(Collected data entries)
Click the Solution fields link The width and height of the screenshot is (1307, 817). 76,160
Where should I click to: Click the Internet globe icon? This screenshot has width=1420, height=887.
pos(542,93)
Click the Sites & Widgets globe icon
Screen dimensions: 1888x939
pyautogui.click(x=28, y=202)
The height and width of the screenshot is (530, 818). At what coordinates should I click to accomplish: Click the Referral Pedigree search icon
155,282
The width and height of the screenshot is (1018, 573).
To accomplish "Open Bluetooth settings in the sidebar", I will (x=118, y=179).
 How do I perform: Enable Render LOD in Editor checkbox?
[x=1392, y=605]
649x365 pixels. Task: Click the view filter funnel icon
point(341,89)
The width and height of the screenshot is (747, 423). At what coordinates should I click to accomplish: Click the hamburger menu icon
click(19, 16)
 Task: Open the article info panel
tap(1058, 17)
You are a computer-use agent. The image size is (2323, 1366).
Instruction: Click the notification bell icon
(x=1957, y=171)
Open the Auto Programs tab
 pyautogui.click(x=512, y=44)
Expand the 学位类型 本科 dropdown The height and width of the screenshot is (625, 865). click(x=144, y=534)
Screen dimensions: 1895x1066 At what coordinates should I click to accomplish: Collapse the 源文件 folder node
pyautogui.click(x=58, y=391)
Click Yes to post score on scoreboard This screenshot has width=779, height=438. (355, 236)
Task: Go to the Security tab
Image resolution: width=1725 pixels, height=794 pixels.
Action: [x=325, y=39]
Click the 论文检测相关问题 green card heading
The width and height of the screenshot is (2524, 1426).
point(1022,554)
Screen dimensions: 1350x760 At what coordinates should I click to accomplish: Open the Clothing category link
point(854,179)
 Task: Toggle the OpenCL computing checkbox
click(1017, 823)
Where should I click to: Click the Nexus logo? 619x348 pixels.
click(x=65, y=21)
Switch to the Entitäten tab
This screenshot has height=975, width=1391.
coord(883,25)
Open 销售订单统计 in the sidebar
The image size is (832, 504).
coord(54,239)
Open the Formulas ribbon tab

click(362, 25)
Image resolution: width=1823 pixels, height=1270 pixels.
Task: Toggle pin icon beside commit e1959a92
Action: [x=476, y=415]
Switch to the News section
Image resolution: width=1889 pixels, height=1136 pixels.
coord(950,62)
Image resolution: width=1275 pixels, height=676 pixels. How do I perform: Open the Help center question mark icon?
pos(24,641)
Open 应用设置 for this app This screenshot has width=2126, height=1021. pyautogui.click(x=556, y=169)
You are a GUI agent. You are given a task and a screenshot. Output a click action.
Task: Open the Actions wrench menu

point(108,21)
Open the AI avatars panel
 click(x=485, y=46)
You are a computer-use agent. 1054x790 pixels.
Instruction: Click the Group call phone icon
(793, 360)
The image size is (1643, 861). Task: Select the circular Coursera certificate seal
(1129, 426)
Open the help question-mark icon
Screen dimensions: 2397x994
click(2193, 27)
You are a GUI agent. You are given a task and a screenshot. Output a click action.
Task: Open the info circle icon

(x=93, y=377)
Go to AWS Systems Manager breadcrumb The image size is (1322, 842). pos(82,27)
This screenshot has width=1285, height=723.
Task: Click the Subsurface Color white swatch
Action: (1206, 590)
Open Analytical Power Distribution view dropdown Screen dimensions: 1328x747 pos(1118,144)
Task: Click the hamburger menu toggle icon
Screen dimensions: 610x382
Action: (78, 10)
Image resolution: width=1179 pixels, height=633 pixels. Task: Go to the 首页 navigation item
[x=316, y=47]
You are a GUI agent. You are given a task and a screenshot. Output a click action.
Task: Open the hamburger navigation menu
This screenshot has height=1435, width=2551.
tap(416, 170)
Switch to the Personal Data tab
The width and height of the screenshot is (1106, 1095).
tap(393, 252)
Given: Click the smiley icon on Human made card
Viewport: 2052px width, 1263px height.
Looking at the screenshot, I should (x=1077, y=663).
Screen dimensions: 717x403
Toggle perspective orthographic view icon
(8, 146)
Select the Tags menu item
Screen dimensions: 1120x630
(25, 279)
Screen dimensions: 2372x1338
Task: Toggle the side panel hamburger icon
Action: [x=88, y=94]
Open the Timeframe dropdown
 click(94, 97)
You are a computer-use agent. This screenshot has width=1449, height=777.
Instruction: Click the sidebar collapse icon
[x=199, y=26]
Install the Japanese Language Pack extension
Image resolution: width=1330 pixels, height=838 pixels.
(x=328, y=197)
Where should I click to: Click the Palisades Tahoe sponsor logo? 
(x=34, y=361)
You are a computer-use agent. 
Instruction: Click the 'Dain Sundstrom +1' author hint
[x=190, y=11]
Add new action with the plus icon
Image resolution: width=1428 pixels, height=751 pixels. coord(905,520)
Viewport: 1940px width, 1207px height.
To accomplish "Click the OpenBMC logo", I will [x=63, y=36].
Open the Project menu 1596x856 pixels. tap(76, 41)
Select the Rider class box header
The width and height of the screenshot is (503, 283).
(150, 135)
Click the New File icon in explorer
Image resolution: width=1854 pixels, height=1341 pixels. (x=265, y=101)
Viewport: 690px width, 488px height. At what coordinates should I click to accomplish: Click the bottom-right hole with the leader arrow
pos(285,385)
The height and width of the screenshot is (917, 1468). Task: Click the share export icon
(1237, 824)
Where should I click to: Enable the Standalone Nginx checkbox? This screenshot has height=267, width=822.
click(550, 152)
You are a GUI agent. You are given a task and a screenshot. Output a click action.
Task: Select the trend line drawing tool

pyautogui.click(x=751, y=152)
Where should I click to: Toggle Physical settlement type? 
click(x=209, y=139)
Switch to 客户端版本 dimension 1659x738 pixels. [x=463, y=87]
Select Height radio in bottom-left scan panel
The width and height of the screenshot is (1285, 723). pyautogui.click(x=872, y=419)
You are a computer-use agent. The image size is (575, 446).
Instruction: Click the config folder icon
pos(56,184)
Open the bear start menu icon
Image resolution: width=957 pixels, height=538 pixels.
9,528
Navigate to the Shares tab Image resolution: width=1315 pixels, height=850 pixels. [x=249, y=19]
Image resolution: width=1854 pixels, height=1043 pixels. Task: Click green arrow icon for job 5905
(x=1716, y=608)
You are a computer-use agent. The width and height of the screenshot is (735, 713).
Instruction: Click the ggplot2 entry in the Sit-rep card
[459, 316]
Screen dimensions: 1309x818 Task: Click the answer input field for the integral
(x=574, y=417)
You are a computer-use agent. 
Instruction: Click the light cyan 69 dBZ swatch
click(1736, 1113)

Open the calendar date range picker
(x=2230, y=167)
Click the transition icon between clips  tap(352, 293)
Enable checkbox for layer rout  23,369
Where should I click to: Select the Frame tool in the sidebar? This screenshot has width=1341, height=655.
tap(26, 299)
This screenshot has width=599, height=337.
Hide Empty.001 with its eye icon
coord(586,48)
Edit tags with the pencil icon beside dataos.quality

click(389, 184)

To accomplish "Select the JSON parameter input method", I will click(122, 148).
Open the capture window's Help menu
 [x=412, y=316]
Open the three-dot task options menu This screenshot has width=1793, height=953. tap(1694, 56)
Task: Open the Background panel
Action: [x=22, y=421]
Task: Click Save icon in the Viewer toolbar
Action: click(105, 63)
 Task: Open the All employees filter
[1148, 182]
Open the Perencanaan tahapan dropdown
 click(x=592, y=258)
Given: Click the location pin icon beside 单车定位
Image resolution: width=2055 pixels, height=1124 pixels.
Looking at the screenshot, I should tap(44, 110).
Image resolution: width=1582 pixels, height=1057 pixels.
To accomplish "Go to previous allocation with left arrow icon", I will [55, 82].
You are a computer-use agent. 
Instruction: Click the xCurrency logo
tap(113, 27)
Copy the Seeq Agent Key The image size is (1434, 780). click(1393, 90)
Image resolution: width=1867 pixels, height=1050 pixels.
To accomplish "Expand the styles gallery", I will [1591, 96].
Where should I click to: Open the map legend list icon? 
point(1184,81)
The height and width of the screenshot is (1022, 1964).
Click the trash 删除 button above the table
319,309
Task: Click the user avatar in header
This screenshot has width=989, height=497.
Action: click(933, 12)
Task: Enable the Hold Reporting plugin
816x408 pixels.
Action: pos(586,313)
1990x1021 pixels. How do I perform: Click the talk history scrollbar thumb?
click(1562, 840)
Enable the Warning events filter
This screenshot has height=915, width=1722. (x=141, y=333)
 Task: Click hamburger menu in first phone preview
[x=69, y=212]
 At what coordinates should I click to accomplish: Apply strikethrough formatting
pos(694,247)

▸ Task statement: What is needed is every line of the records that contains the word "will".

▸ Written response:
To accomplish "Open Bluetooth settings in the sidebar", I will (x=118, y=179).
To accomplish "Click the OpenBMC logo", I will [x=63, y=36].
To accomplish "Select the JSON parameter input method", I will click(122, 148).
To accomplish "Go to previous allocation with left arrow icon", I will [55, 82].
To accomplish "Expand the styles gallery", I will [1591, 96].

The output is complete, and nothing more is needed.